I’ve completely given up on shoulder wounds. I shoot them in the head now. It’s safer.
It won’t be the last time I read Love You Till Tuesday. No matter how many people set eyes on a manuscript, clunkers can still go undetected. It’s fortunate I love that story and the characters so much …
On the publishing and media front
A Redhead and a Green Car was published in the “Motel” anthology from Cowboy Jamboree, edited by the amazing Barbara Byar. You can get it here and you should. The 28 stories are superb and will take your breath away. I just got my copy and the book looks fantastic - not a slight volume either at 300 pages.

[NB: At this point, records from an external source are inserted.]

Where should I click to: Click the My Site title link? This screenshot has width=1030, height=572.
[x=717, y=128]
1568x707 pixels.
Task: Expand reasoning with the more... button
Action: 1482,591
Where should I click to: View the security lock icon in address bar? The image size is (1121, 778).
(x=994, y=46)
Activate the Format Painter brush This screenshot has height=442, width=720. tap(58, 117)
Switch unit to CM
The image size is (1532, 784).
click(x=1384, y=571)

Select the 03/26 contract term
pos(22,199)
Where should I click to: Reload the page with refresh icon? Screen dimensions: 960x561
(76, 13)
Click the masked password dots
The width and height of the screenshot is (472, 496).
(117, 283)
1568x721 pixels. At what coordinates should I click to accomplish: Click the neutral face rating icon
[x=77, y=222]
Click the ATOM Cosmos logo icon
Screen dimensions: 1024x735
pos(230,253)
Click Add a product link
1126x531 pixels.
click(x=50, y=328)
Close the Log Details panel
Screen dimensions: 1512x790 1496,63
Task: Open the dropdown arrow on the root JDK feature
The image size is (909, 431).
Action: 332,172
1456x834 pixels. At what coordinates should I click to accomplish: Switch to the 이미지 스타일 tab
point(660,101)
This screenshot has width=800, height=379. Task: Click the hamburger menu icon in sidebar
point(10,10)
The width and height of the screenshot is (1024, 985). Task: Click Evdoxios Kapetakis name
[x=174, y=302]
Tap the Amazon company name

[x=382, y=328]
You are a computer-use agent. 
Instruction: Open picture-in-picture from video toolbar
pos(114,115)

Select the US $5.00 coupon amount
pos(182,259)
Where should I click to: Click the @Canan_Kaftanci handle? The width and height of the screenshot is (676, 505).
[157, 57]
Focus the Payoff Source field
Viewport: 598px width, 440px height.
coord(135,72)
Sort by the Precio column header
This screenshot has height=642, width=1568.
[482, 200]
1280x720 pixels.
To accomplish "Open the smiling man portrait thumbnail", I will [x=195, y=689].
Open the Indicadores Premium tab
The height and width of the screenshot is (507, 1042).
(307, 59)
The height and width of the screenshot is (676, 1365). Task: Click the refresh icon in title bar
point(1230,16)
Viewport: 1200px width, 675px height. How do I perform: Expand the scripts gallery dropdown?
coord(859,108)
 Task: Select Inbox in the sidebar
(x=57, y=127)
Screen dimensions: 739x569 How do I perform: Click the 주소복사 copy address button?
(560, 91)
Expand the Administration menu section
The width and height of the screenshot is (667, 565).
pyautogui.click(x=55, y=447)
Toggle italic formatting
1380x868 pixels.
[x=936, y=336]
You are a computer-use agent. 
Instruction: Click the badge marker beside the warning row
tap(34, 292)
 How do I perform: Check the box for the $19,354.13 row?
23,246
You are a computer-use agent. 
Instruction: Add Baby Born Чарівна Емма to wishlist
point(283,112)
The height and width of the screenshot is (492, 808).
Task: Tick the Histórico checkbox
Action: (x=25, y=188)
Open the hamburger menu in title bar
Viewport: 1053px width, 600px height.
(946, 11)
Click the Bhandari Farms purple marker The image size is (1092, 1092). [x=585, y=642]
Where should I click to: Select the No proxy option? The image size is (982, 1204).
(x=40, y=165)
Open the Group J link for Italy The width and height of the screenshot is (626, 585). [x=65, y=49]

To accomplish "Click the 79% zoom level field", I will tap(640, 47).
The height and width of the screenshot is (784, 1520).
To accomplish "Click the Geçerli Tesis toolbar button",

Jeanne and the Imp is in Death's Other Kingdom: Horror Tales of World War I, published by Scythian Press. Nine stories that will give you the shivers. Mine is the cooling entremet (cleansing palate dish) smack in the middle of the book. It was a pleasure to write in the voice of a 1915 doctor, and inject Belgian history and folklore in there.
George Cramer invited me on his blog. Here’s the conversation/interview. Have a read.
In closing, I was a guest on Offer Kuban’s The Speakeasy podcast (you don’t need a Spotify subscription to listen). I talked to Offer and Craig Terlson about the short story collection, my old science fiction series, and the upcoming projects. It was a lot of fun.
So... You do your own proofreading, or just happened to catch this typo? Or both? ;)
Those shoulder shots can be fatal, too (I may or may not have already included a fatal shoulder shot in my WIP). Bullets, it seems, are pretty dangerous.
I went through a phase where I tried to kill every "said" in my manuscript, and it turned out that they still work if used in moderation. I'm with you: I don't like the "he said angrily" construction with the superfluous adverb. You can usually get the idea based on what he said, or on the circumstances. I love action tags, but they can get out of hand (he nodded, she shrugged, they smiled, he scratched their ear, she banged her head against the wall, they did a pirouette, flipped through the air, and landed on their head...). If I can cut out the tags and still make it clear who's speaking, I almost always do.
I'm looking forward to reading your final version of Declan Shaw's debut novel. The draft I read totally bowled me over!